Compulsory medical treatment at first glance seems to work against protections set out in article 8. In some cases, compulsory treatment could be lawful, such as detention under the Mental Health Act if the aim is to protect the person being detained from harm, and it is the least restrictive option. The enforcement of “vaccination duty” was deemed by ECtHR to be within the scope of exception. This was partly due to there being so few alternative options to vaccinations, therefore have no measures that would have been deemed as both adequate protection against the risk of disease and a proportionate alternative. In addition, if the impact of compulsory treatment amounted to inhuman or degrading treatment it would not be lawful.

Here in the UK, article 8 of the Human Rights Act is non-absolute, meaning that public authorities can interfere with your right to respect for a private and family life if they can demonstrate that their action is lawful, legitimate, and proportionate. ECtHR invoked ‘public safety’ and ‘the protection of health and morals’ to legitimise the Czech Republic’s stance. Whilst the tests of lawful and legitimate could be met by public authorities under such exceptions, it is difficult to see how enforcing mandatory vaccinations could ever be deemed to be proportionate. Proportionate means that the ‘least restrictive’ way of achieving the aim was applied. In ECtHR case the aim was to protect children from communicable disease.

It is difficult, in my opinion to agree with the ECtHR that mandatory vaccines is indeed the least restrictive option. An alternative to mandatory vaccines may come in the form of increased testing, but again if this was to be made mandatory we would need to assess whether this was proportionate. Providing alternative protection against communicable diseases, such as increased provision of personal protective equipment (PPE) might be another proportionate alternative. Regardless of any proportionate measures that are taken by public authorities, they are required by law to respect, protect, and fulfil your right to respect for a private and family life.
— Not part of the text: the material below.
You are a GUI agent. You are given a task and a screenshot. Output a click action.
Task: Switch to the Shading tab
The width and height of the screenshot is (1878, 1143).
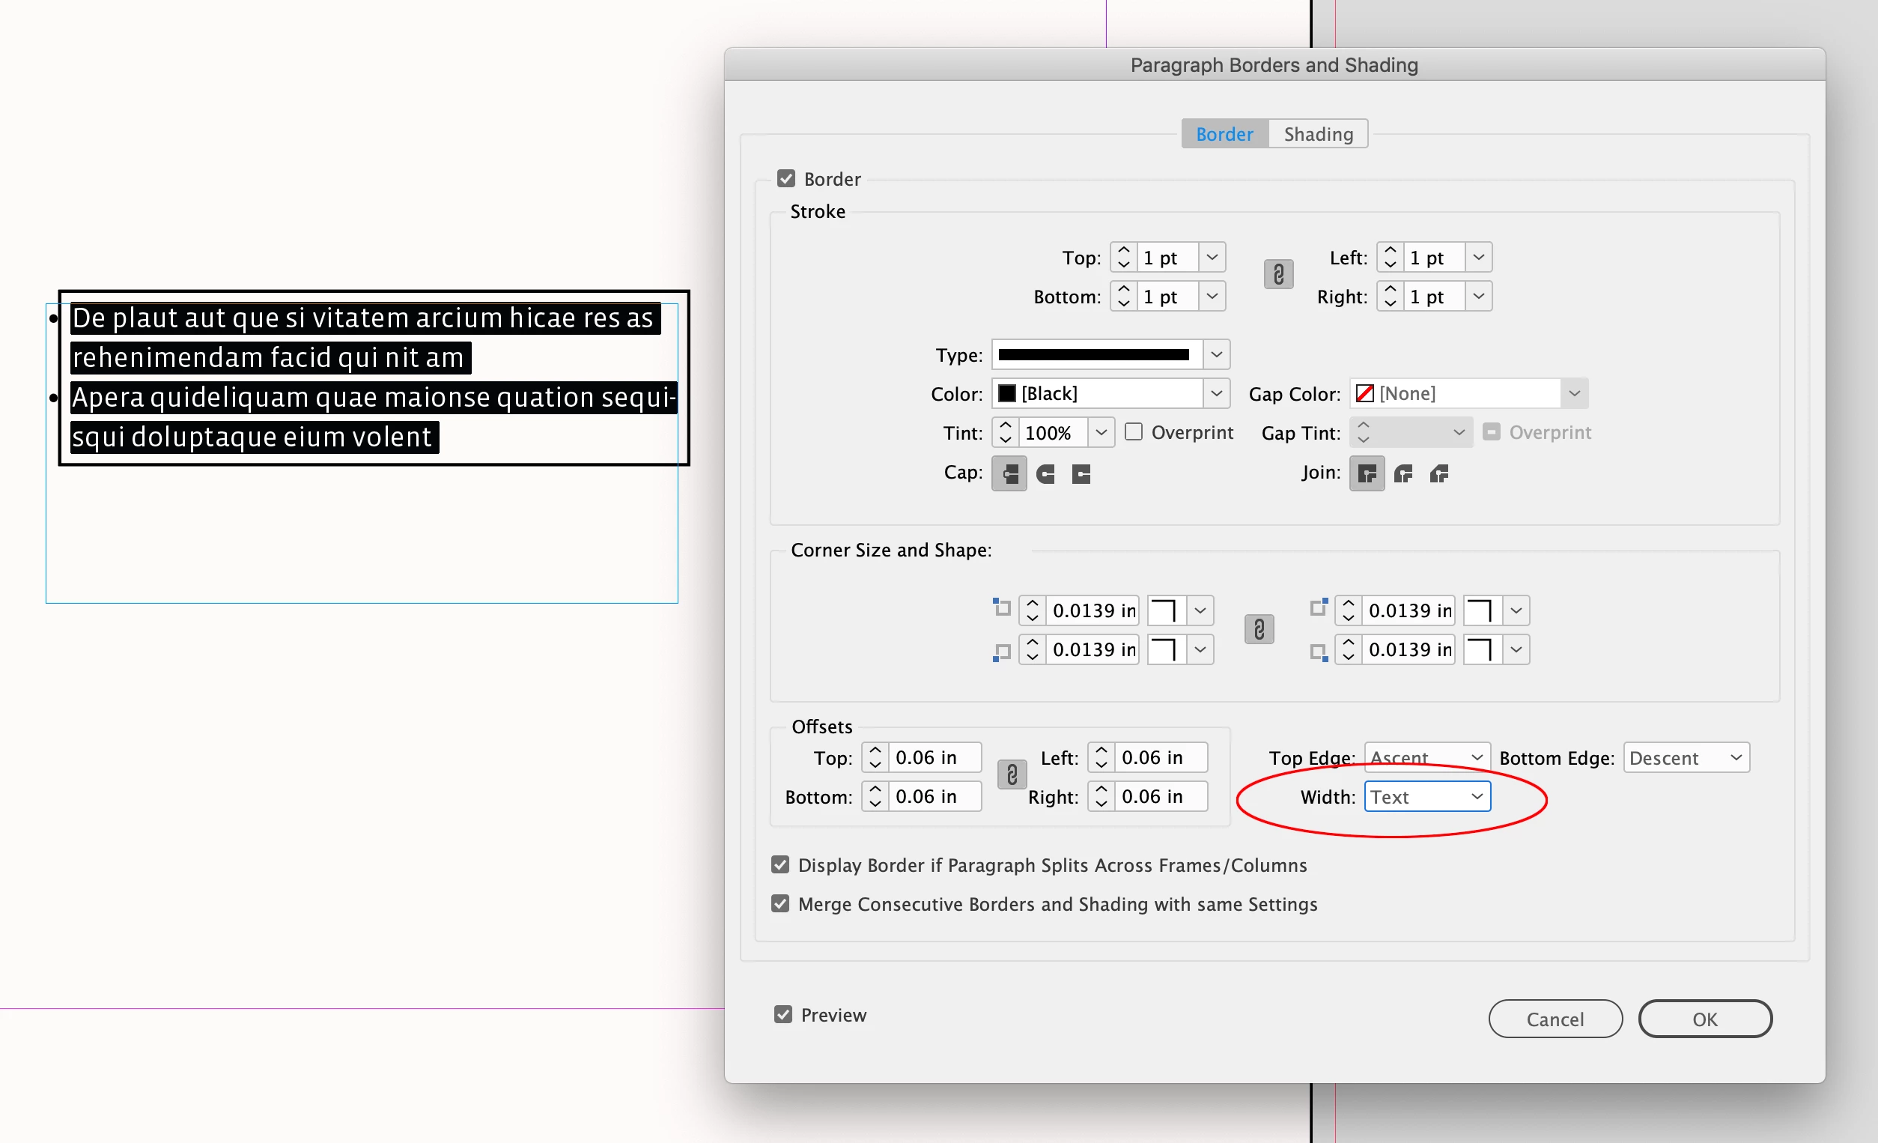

Mandatory vaccinations a long way off, but human rights must be at the centre of the conversation

Considering our rights are enshrined in UK law, it is surprising that data gathered by an IPSOS poll shows that there is an outright majority of people in the UK that believe that the Covid-19 vaccine should be mandatory. If there is a public shift of opinion, and vaccine take up rates fall, the landmark ECtHR ruling could provide the UK governments with case law to help challenge vaccine hesitancy. As the Human Rights Act is a lens that all other legislation should be viewed through, our autonomy must be respected, protected, and always fulfilled by public authorities.

At present, the UK does not have any compulsory or mandatory vaccination policies. It is up to the individual (or their parent(s) or guardian(s) if it is a child being vaccinated) to choose. Someone’s best interests are considered where they do not have the mental capacity to decide, such as in the case of CR.

Whilst the UK government have made no plans (or at least publicly) to enforce such policies, it is important to consider that ECtHR ruling may provide some guidance on how any such policies develop in the future here at home, and that the Government should ensure full consideration of all our protections and hard fought for rights under the Human Rights Act.